For this exercise, copy exactly every line from the one holding "Viewport: 1084px width, 872px" through the end of the data, both included. Omit pictures.

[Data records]
--- START ---
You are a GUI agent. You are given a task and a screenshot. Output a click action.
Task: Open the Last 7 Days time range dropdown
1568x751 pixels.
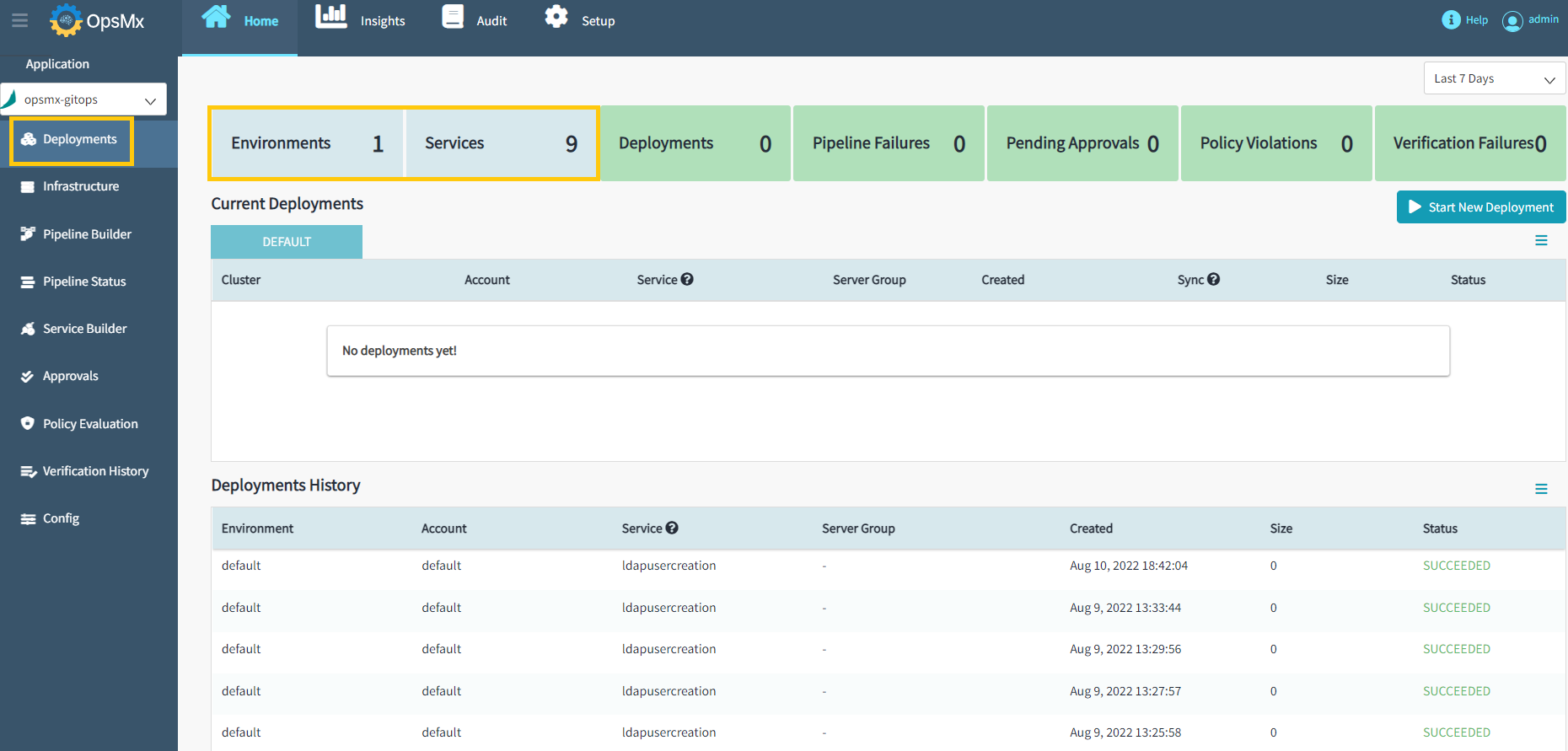pyautogui.click(x=1494, y=78)
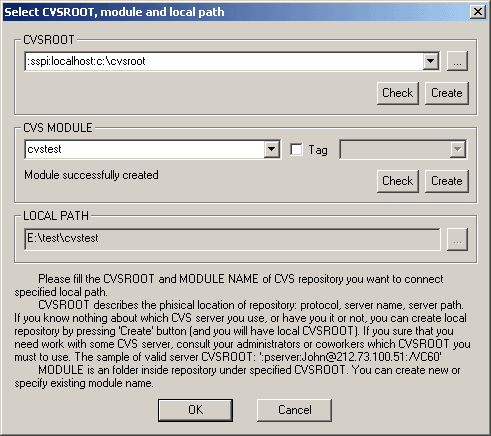Click the dialog title bar text
491x436 pixels.
point(114,12)
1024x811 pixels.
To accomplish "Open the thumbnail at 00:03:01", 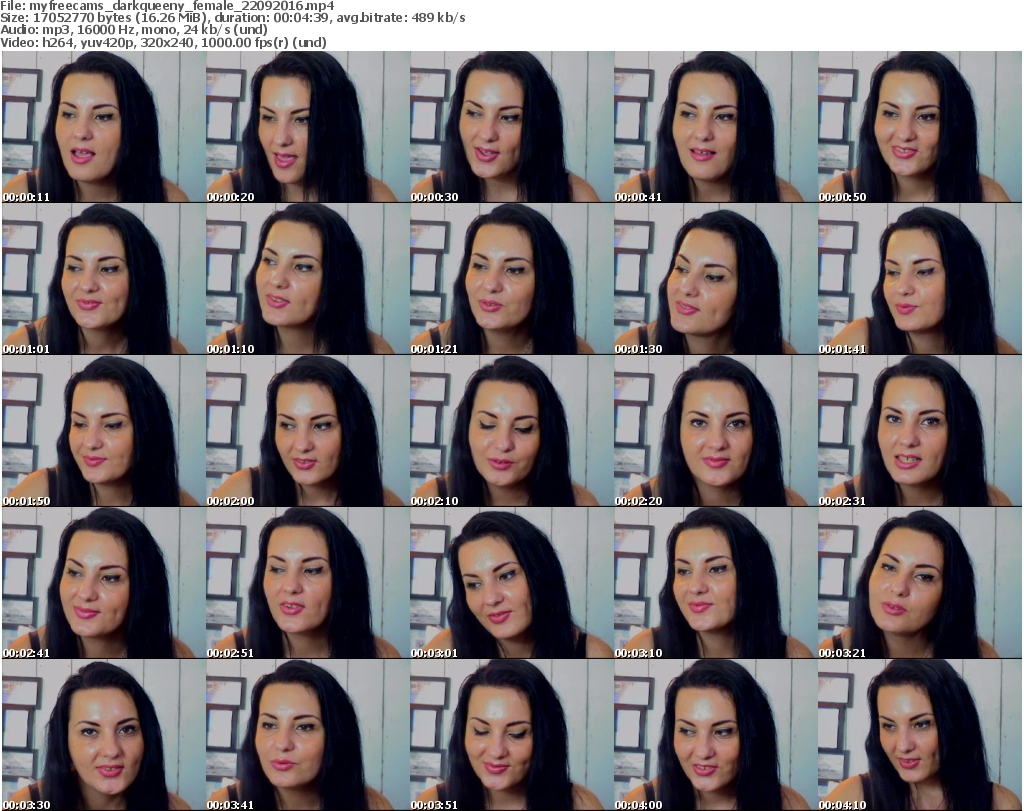I will 511,583.
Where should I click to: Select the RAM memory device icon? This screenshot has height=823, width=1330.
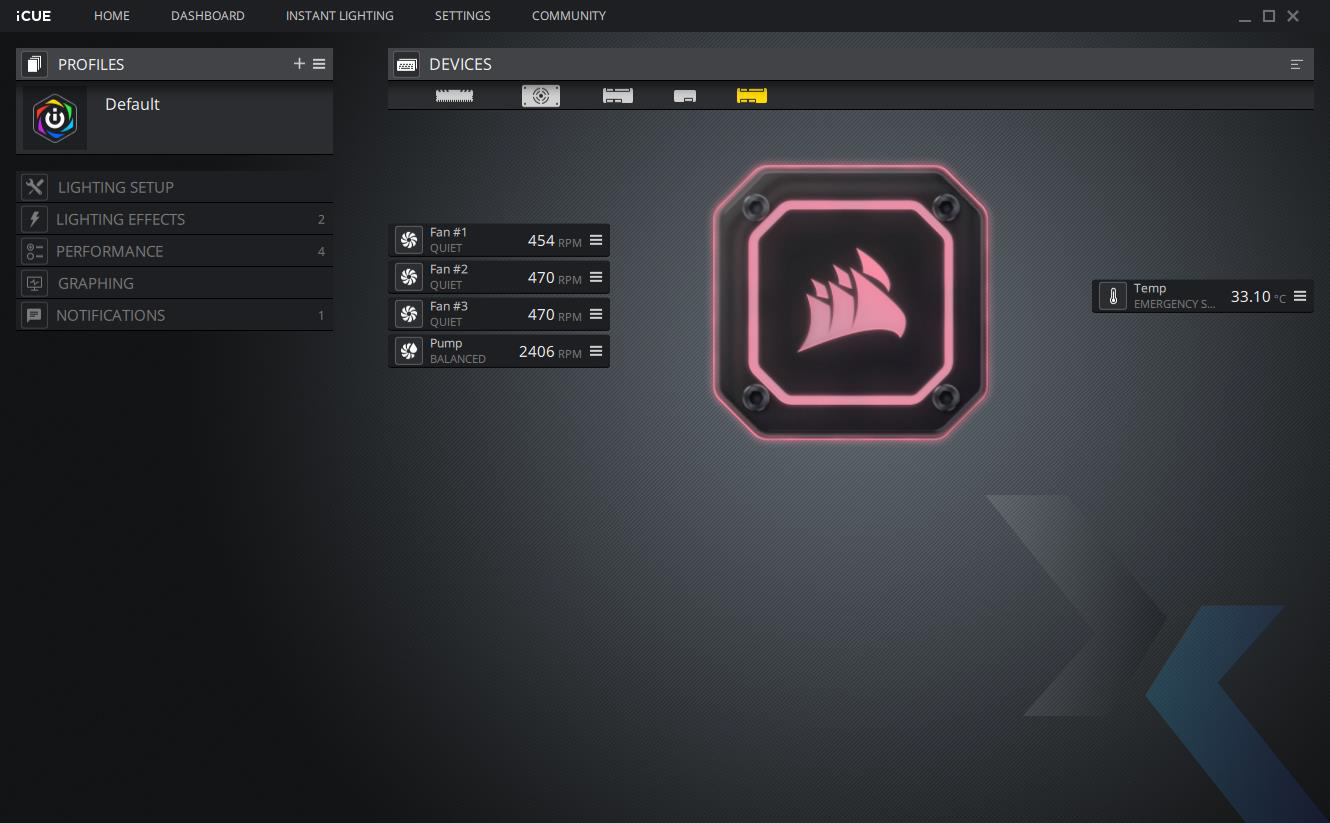click(455, 96)
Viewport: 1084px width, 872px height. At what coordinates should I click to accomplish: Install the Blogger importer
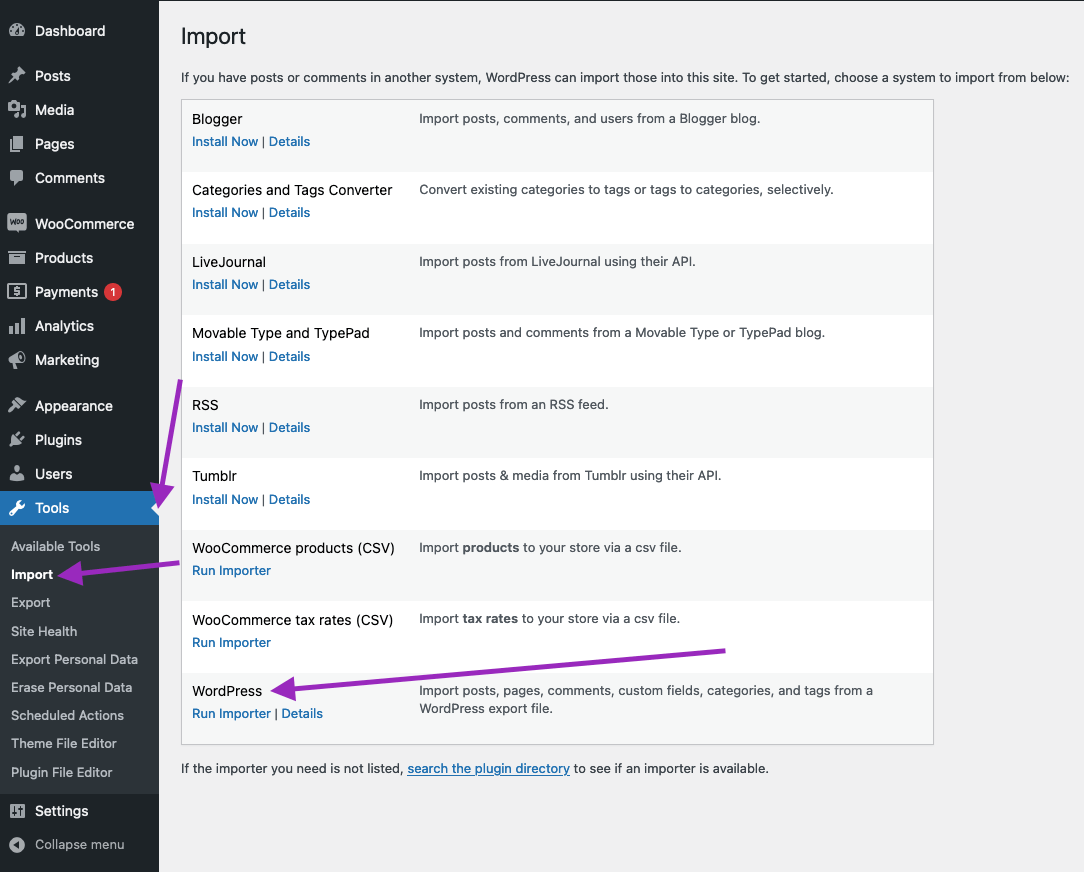click(225, 141)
--- END ---
■ PROBLEM SOLUTION
Viewport: 1084px width, 872px height. At what coordinates should I click to accomplish: Install the Blogger importer
click(225, 141)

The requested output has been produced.